Re: [PATCH 03/13] gpu: nova-core: fsp: try to enforce exclusive access to FSP channel
From: John Hubbard
Date: Tue Jun 16 2026 - 23:13:20 EST
On 6/16/26 7:55 PM, Eliot Courtney wrote:
> On Tue Jun 16, 2026 at 2:16 AM JST, Gary Guo wrote:
>> On Mon Jun 15, 2026 at 3:40 PM BST, Eliot Courtney wrote:
...
>>> + || {
>>> + let qhead = bar.read(regs::NV_PFSP_QUEUE_HEAD::at(0)).address();
>>> + let qtail = bar.read(regs::NV_PFSP_QUEUE_TAIL::at(0)).address();
>>> + let mhead = bar.read(regs::NV_PFSP_MSGQ_HEAD::at(0)).val();
>>> + let mtail = bar.read(regs::NV_PFSP_MSGQ_TAIL::at(0)).val();
>>
>> How does this prevent race between kernel and GSP when initiating FSP
>> communcation?
>
> You are right that it does not prevent it in the general case.
>
> This is the logic that openrm uses and locally, much earlier, I observed
> sometimes I did actually need this for reprobe to work. I think the
> reason (but it's been a while) is that before we did not wait for GSP to
> halt on unload and probe failure, which could mean there's a leftover
> message from FSP that is not consumed if you reprobe quickly after a
> failure. Now that we wait for GSP to halt it's much harder for this kind
Can we bottom out on the root cause, before coding in a speculative fix?

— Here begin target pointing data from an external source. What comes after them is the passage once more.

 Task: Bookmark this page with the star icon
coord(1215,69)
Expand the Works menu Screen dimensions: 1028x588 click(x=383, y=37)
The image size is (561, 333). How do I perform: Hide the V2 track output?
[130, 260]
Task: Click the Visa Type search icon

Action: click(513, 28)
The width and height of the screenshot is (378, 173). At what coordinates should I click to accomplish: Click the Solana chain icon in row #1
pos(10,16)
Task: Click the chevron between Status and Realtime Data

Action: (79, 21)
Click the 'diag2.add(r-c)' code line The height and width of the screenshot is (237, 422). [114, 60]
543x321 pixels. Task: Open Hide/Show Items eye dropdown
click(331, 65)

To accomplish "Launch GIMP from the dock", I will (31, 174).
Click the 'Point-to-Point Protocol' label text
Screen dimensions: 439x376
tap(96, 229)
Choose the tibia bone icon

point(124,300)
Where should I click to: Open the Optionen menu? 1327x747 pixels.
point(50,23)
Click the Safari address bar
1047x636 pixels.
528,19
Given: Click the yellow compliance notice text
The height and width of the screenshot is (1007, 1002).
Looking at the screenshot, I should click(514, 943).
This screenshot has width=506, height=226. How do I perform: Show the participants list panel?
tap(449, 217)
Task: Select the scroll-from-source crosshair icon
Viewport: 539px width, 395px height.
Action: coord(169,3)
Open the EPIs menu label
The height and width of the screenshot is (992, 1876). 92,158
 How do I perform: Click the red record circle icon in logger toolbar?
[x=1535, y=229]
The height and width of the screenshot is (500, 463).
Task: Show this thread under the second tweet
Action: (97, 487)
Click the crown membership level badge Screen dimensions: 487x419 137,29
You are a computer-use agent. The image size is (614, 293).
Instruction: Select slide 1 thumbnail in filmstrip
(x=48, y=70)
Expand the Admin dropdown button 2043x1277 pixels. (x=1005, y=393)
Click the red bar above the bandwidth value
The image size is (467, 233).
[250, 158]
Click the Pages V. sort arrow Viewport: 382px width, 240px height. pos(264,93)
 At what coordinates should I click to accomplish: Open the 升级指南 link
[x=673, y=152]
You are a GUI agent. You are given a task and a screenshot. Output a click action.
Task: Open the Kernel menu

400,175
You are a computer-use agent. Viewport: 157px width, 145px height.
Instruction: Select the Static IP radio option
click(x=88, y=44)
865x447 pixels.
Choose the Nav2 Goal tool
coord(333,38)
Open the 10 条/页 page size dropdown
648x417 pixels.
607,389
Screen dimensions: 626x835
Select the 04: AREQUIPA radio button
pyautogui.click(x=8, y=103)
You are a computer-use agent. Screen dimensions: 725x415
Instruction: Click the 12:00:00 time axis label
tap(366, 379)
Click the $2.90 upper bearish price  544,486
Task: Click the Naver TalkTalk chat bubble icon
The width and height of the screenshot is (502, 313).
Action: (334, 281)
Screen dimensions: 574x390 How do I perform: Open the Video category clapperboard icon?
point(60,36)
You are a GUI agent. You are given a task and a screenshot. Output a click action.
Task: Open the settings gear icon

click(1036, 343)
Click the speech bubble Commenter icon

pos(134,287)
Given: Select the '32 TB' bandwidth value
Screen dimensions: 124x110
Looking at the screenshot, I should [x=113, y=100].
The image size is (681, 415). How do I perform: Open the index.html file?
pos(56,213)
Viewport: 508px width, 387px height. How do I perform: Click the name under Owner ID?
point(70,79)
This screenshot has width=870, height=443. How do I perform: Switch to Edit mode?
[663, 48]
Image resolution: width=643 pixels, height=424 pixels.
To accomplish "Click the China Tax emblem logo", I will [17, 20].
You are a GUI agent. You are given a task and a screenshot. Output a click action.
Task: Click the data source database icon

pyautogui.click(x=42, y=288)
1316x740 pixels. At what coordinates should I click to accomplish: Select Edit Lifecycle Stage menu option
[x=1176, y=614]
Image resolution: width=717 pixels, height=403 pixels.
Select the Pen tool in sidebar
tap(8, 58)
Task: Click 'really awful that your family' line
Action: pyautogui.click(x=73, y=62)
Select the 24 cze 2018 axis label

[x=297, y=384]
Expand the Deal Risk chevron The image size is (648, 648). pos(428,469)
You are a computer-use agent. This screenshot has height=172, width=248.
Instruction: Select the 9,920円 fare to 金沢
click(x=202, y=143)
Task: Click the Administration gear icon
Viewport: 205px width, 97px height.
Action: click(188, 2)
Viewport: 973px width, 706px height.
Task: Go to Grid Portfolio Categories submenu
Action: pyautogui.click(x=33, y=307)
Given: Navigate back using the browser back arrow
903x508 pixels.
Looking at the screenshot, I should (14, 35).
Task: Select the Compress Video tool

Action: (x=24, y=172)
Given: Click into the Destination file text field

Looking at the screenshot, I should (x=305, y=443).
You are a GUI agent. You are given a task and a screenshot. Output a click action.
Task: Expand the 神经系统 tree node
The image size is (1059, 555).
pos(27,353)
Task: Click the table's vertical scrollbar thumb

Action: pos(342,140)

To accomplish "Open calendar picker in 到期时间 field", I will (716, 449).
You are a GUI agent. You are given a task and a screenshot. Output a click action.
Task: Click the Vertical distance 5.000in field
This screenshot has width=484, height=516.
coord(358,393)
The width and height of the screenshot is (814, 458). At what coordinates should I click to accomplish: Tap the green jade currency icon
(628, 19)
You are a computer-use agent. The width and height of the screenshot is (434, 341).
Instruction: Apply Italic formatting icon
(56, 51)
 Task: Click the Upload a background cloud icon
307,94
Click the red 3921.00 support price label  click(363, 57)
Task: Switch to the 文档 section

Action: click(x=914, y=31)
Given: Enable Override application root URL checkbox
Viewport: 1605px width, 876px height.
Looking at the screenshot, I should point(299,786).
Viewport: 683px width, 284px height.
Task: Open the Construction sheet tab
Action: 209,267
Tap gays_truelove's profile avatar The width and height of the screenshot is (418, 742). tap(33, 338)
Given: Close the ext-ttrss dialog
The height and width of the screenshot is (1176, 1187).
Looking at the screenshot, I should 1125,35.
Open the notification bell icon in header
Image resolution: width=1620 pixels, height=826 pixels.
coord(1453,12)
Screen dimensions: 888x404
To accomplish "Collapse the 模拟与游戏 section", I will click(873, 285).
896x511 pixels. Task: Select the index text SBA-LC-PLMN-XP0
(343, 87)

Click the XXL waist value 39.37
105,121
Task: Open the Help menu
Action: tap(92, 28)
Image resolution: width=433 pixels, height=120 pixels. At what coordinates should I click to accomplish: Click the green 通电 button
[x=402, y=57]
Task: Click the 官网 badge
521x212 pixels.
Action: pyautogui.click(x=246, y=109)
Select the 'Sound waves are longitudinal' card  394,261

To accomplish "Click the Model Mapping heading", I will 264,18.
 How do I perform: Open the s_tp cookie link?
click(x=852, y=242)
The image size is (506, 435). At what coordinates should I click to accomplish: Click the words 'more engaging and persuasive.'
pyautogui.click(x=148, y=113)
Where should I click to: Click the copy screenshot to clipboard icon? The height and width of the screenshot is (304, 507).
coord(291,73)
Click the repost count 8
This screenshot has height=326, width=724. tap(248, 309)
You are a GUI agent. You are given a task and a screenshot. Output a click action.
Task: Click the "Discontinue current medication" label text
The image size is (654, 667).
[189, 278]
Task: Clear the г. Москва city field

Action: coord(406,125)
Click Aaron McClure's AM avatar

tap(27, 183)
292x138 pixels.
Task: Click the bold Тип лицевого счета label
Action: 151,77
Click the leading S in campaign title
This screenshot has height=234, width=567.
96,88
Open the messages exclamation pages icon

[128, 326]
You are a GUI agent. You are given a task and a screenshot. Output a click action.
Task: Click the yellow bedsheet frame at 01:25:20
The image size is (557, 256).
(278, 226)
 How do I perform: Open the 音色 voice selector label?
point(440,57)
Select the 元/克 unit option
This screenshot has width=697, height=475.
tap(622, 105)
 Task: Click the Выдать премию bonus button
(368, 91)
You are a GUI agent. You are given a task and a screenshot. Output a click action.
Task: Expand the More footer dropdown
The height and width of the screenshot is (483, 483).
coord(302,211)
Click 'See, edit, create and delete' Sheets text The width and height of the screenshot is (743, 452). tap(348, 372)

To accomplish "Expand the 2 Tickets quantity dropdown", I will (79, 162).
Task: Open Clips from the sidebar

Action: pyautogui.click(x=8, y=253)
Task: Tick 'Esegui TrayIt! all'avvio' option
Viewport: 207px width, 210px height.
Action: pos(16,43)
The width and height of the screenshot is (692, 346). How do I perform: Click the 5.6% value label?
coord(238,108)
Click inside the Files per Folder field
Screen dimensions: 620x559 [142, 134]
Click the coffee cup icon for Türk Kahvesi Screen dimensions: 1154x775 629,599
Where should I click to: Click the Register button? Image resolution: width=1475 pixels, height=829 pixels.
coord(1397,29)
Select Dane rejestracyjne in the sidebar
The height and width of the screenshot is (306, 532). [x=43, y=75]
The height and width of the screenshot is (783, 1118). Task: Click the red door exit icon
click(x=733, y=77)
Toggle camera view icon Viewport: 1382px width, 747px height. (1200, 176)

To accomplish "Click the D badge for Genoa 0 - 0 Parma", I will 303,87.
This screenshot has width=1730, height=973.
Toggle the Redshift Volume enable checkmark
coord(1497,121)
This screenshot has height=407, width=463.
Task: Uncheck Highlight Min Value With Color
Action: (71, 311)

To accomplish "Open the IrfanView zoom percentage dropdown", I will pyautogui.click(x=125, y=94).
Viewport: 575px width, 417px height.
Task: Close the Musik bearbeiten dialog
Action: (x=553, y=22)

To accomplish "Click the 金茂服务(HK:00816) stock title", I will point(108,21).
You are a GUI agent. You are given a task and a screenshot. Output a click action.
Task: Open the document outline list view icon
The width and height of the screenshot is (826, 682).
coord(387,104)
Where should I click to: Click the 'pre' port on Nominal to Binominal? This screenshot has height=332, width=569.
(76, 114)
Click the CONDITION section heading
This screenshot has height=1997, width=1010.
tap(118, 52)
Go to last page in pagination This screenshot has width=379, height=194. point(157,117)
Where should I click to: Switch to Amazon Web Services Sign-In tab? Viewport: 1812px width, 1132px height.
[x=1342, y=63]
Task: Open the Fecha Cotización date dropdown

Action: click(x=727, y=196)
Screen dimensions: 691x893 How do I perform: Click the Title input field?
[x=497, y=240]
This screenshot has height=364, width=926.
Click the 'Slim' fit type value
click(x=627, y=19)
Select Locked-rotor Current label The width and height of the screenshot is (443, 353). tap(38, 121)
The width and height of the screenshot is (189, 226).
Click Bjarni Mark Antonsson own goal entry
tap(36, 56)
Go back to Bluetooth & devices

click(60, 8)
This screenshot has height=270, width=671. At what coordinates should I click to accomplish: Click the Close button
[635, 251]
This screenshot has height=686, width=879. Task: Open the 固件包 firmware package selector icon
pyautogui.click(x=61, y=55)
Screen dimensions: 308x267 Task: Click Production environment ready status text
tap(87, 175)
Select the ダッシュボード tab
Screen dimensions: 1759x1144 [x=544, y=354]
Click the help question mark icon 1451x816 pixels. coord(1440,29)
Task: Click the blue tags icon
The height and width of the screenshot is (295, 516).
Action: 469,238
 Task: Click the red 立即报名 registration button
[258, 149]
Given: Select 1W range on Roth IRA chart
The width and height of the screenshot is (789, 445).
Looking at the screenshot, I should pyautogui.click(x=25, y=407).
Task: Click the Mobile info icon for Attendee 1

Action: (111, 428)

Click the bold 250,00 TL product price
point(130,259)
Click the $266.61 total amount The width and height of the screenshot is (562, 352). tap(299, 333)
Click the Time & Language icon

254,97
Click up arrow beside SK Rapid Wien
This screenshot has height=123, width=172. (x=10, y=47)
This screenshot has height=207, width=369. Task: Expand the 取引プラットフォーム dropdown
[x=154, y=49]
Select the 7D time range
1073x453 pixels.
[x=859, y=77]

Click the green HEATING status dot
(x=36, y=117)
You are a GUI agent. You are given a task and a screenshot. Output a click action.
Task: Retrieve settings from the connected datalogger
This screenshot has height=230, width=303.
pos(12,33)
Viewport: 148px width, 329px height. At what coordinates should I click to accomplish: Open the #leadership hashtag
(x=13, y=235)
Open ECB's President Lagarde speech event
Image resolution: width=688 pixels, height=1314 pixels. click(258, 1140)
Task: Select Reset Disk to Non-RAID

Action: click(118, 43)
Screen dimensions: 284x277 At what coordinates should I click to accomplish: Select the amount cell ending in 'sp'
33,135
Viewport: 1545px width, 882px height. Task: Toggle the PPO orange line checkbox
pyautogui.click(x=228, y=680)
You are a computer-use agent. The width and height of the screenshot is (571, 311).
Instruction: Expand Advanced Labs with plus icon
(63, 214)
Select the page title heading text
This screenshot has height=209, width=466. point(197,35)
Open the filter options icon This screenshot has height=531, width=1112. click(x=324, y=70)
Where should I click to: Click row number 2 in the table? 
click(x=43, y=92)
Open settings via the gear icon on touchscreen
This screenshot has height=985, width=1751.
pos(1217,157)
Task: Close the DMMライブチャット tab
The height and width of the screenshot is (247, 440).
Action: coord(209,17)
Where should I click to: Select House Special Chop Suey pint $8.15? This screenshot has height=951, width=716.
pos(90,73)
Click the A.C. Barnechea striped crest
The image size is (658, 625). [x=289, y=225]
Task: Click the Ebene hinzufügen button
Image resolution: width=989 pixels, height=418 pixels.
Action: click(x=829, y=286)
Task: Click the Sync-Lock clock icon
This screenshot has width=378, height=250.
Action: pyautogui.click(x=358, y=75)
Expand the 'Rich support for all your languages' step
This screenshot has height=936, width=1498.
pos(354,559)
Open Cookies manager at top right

Check with the RM folks internally, they will have debugging history
and lore too.
> of issue to occur. Actually, it might be impossible currently for this
> kind of race to happen without a failure on unload (e.g. timeout of
> waiting for GSP to reset).
>
> The reason I thought to add this is more to match what appears to be
> the protocol that this transport uses (even if it might not be sound
> generally). I am curious what others think, if it's worth keeping this -
It depends on what we learn about the real root cause.
thanks,
--
John Hubbard